[PATCH] nvme: zns: limit max_zone_append by max_segments

Mon Jul 31 05:03:46 PDT 2023

On 7/31/23 20:46, Shin'ichiro Kawasaki wrote:
> BIOs for zone append operation can not be split by nature, since device
> returns the written sectors of the BIOs. Then the number of segments of
> the BIOs shall not be larger than max_segments limit of devices to avoid
> bio split due to the number of segments.
> 
> However, the nvme driver sets max_zone_append limit referring the limit
> obtained from ZNS devices, regardless of max_segments limit of the
> devices. This allows zone append BIOs to have large size, and also to
> have number of segments larger than the max_segments limit. This causes
> unexpected BIO split. It results in WARN in bio_split() followed by
> KASAN issues. The recent commit 16d7fd3cfa72 ("zonefs: use iomap for
> synchronous direct writes") triggered such BIO split.
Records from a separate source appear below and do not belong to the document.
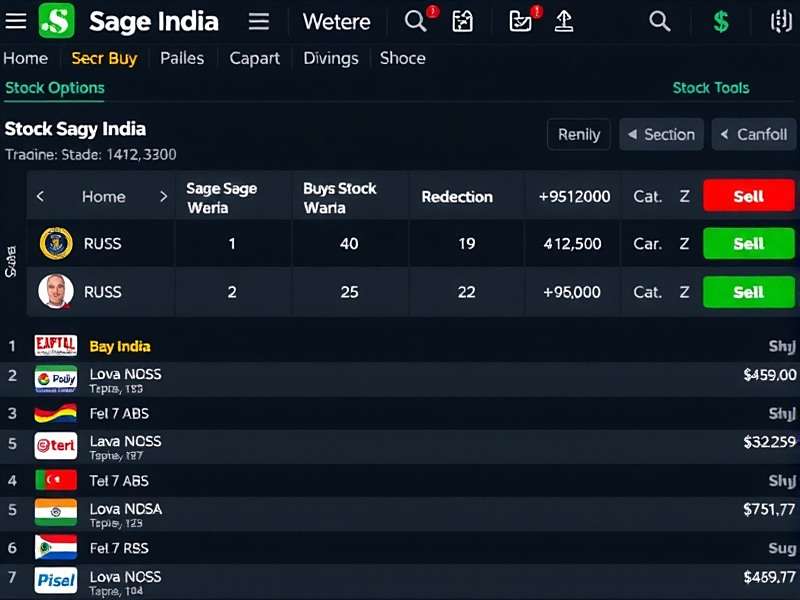The width and height of the screenshot is (800, 600).
Task: Open the hamburger menu beside Sage India
Action: [258, 21]
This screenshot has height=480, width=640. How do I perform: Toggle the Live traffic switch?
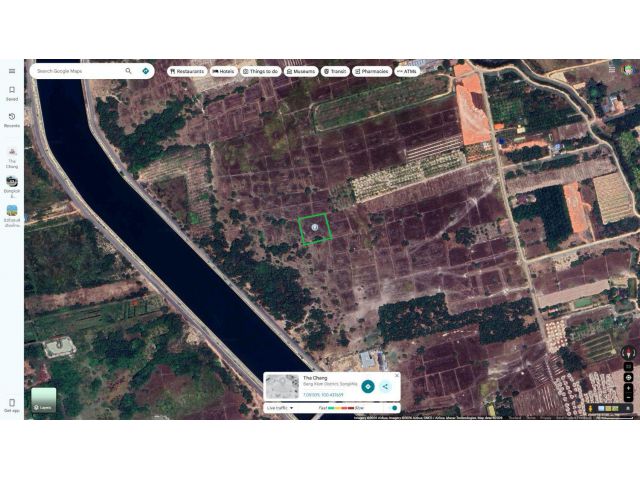393,408
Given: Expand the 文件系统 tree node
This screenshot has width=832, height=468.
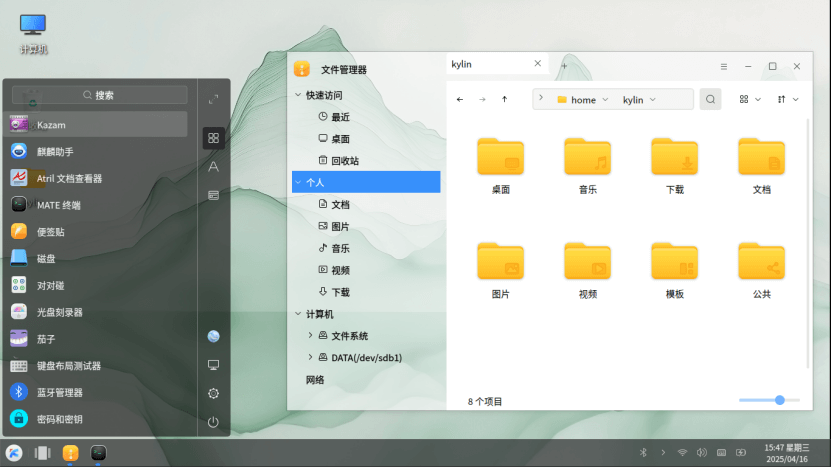Looking at the screenshot, I should 311,335.
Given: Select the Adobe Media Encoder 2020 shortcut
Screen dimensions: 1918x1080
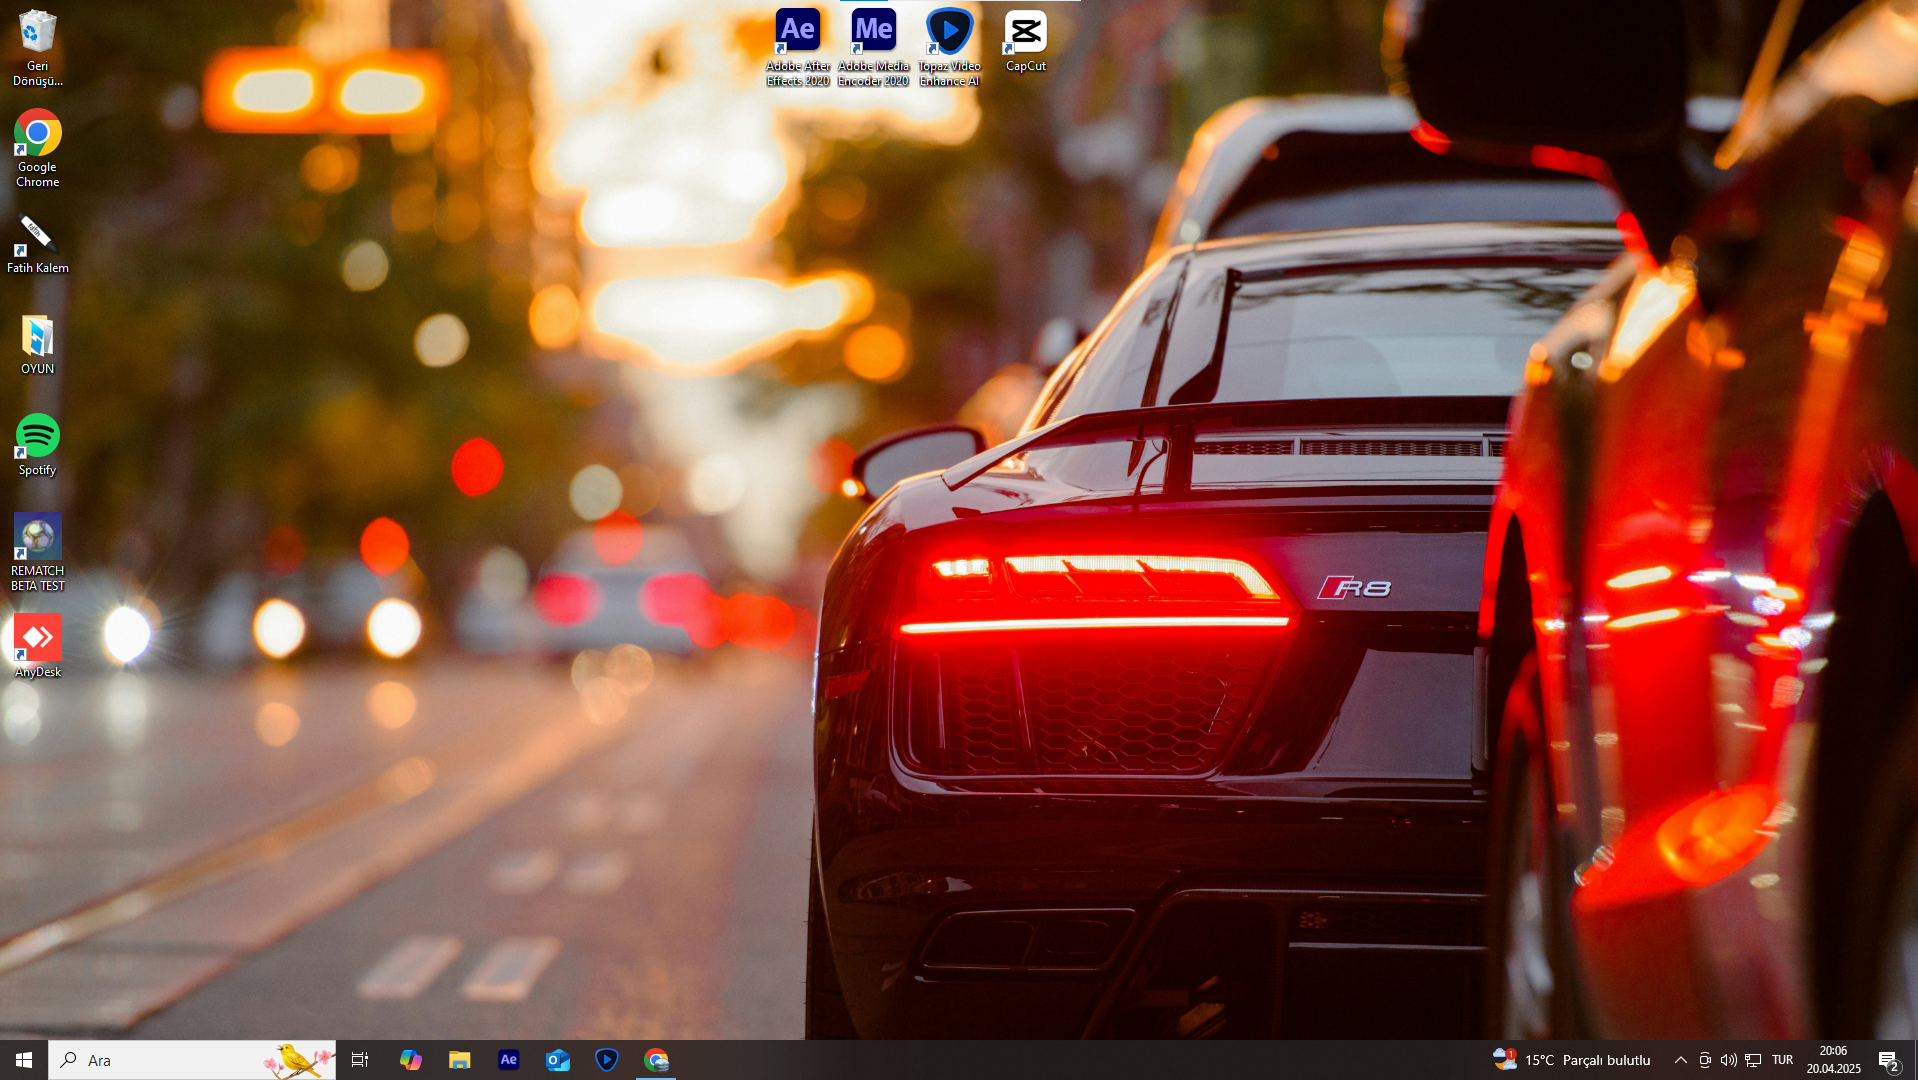Looking at the screenshot, I should click(873, 47).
The commit
> modified BIO preparation for zone append operations in zonefs, then
> pages for the BIOs are set up not by bio_add_hw_page() but by
> bio_iov_add_page(). This prepared each BIO segment to have one page, and
> increased the number of segments. Hence the BIO split.
> 
> To avoid the unexpected BIO split, reflect the max_segments limit to the
> max_zone_append limit. In the worst case, the safe max_zone_append size
> is max_segments multiplied by PAGE_SIZE. Compare it with the
> max_zone_append size obtained from ZNS devices, and set the smaller
> value as the max_zone_append limit.
> 
> Fixes: 240e6ee272c0 ("nvme: support for zoned namespaces")
> Cc: stable at vger.kernel.org
> Signed-off-by: Shin'ichiro Kawasaki <shinichiro.kawasaki at wdc.com>
> ---
>  drivers/nvme/host/zns.c | 4 +++-
>  1 file changed, 3 insertions(+), 1 deletion(-)
> 
> diff --git a/drivers/nvme/host/zns.c b/drivers/nvme/host/zns.c
> index ec8557810c21..9ee77626c235 100644
> --- a/drivers/nvme/host/zns.c
> +++ b/drivers/nvme/host/zns.c
> @@ -10,9 +10,11 @@
>  int nvme_revalidate_zones(struct nvme_ns *ns)
>  {
>  	struct request_queue *q = ns->queue;
> +	unsigned int max_sectors = queue_max_segments(q) << PAGE_SECTORS_SHIFT;
>  
>  	blk_queue_chunk_sectors(q, ns->zsze);
> -	blk_queue_max_zone_append_sectors(q, ns->ctrl->max_zone_append);
> +	max_sectors = min(max_sectors, ns->ctrl->max_zone_append);
> +	blk_queue_max_zone_append_sectors(q, max_sectors);

You could combine these 2 lines:

	blk_queue_max_zone_append_sectors(q,
		min(max_sectors, ns->ctrl->max_zone_append));

>  
>  	return blk_revalidate_disk_zones(ns->disk, NULL);
>  }

Christoph,

I feel like a lot of the special casing for zone append bio add page can be
removed from the block layer. This issue was found with zonefs tests on real zns
devices because of this huge (and incorrect) zone append limit that zns has,
combined with the recent zonefs iomap write change which overlooked the fact
that bio add page is done by iomap before the bio op is set to zone append. That
resulted in the large BIO. This problem however does not happen with scsi or
null blk, kind-of proving that the regular bio add page is fine for zone append
as long as the issuer has the correct zone append limit. Thought ?

-- 
Damien Le Moal
Western Digital Research